Individual data files may be found on the local machine on which they were collected, unless there has been a crash or overwriting error. Assuming our lab back up procedure was followed, individual data files should be redundantly available on our shared OneDrive back-up.

Once we have compiled and anonymized the data, it will not be necessary to access the individual data files. Lab personnel associated with a project shall all have access to the anonymized data via our shared OSF project page. This anonymized data file may be saved redundantly anywhere. It will not contain sensitive or confidenital information.

If you somehow lose the anonymized data file and it is somehow gone from OSF, we can recover it by re-running the anonymization script we created on the original compiled data. The PI controls access to the original data, so requests for recovery from the original data must go through her.
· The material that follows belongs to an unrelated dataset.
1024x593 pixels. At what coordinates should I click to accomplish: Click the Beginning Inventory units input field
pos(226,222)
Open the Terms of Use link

If we need the original data to prove something about the time period of data collection, the PI must also arrange access.

11.2 Processing paperwork

11.2.2 Paper data

If your study involves data collection on paper forms, you must back these up digitally by scanning them to .pdf as soon as your data collection closes. While collecting data, you should leave the paper forms in an organized space within the lab.
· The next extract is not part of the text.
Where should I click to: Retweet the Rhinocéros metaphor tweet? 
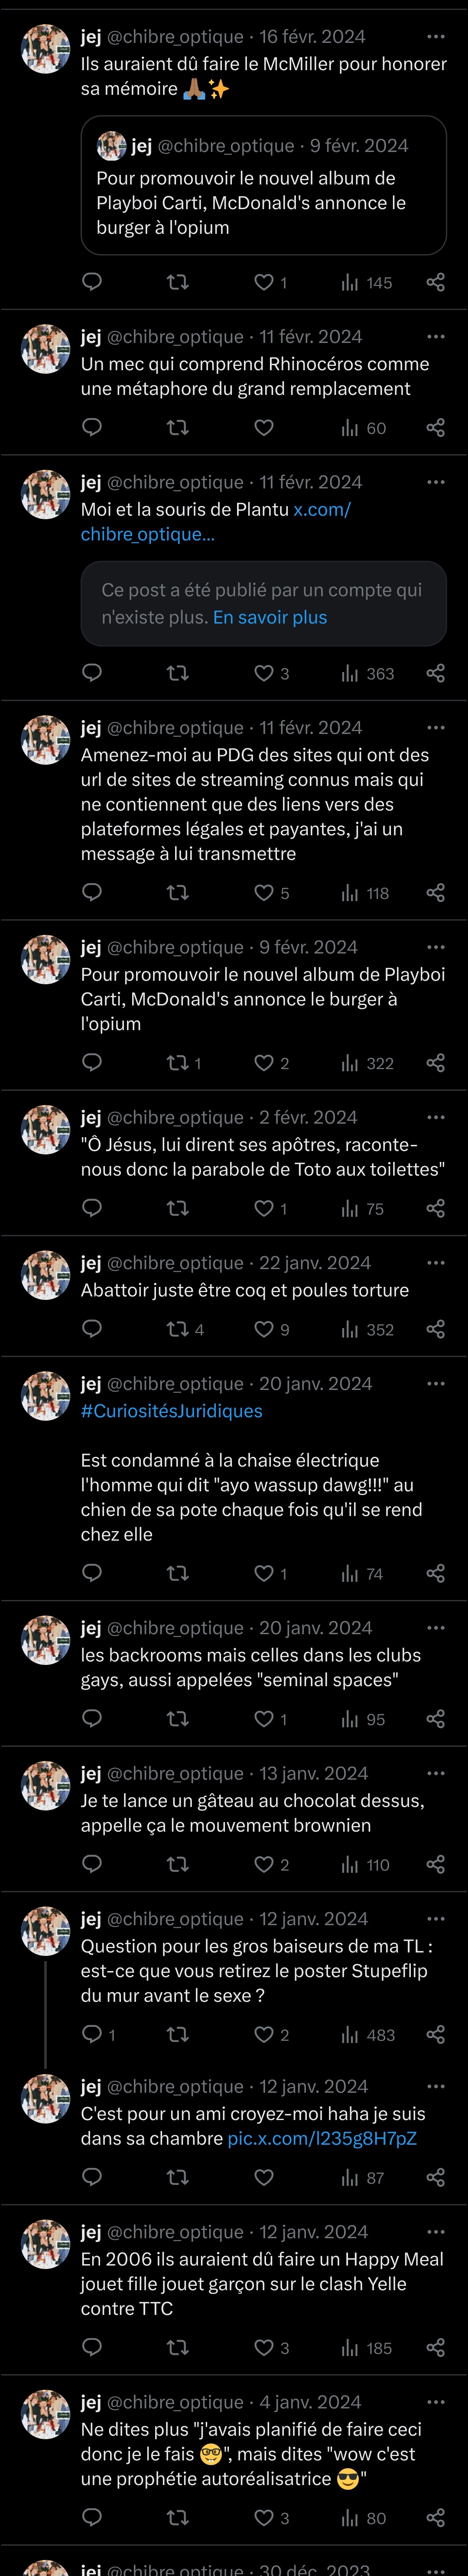pyautogui.click(x=177, y=427)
Paper data should also exclude personally identifiable information. It will also be considered confidential because some combination of lab personnel could work out the identity of the participant by linking the participant id on the paperwork with corresponding digial data with a timestamp. This is why paper data should remain in the secure lab. Once scanned, the digital file shall be saved to the appropriate OneDrive directory and to Dr. Morey’s H drive.

Data requiring transcription or coding must be duplicated by two independent coders, with any disgreements resolved by a third person. For projects involving coding or transcription, once we have multiple ratings the raters and PI (or a senior researcher) shall meet to compare the ratings and arbitrate any differences. In this meeting, the two rater’s transcriptions shall be merged, a resulting measure evaluated, and ultimately the resulting agreed measure shall be merged with the other project data. All steps will be documented via script. Once this has been completed, and the data have been uploaded to OSF (for anonymized data) or Dr. Morey’s H-drive (for non-anoymous data), the paper forms shall be destroyed via Confidential Waste collection.

11.3 Confidentiality

We have procedures built into our back-up process to prevent potentially-identifiable research data from leaving the secure university environment. However, our biggest efforts for solving this problem are taken during data collection and study design. Whenever possible (which is nearly always), we do not record any identifiable information about our participants. Unless you need precise information about their ages at test, we do not record birth dates. We never record proper names or any stable identification number with experimental data. When we need to link a participant’s data across multiple sessions, we will do this with a key of real-life identity and contact information to participant numbers, which is destroyed once we have finished collecting data. When we need to use such a key, it is maintained by one researcher, and stored within the secured university environment.

Our ethics approval states that we shall destroy this key when data collection is finished. For projects involving a key, key destruction will be the last item on the agenda of the Data Round-up Meeting. Once we have compiled and written the anonymous data files, we shall run tests to be sure that we have correctly matched up participant ids across sessions. Once satisfied of this, we shall delete all copies of the key.